** START Dataset extract **

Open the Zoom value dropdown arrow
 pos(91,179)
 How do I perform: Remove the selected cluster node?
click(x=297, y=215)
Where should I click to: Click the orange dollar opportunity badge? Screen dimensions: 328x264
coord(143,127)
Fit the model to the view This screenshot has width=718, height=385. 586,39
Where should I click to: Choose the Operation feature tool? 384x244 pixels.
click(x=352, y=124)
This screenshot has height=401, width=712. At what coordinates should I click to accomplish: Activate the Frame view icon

** END Dataset extract **
** START Dataset extract **

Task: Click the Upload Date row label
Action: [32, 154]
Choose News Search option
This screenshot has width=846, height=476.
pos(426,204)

** END Dataset extract **

▶ _Problem description_
Rescale the lines starting with the line containing "Open the Zoom value dropdown arrow" and going on through the line containing "This screenshot has height=401, width=712.", reproducing every line in full. Multiply only the coordinates given as answers by 0.7 and round each to a whole number, with halves rounded up.

▶ _Solution to this exercise_
Open the Zoom value dropdown arrow
 pos(64,125)
 How do I perform: Remove the selected cluster node?
click(x=208, y=151)
Where should I click to: Click the orange dollar opportunity badge? Screen dimensions: 328x264
coord(100,89)
Fit the model to the view This screenshot has width=718, height=385. 410,27
Where should I click to: Choose the Operation feature tool? 384x244 pixels.
click(x=246, y=87)
This screenshot has height=401, width=712. At what coordinates should I click to accomplish: Activate the Frame view icon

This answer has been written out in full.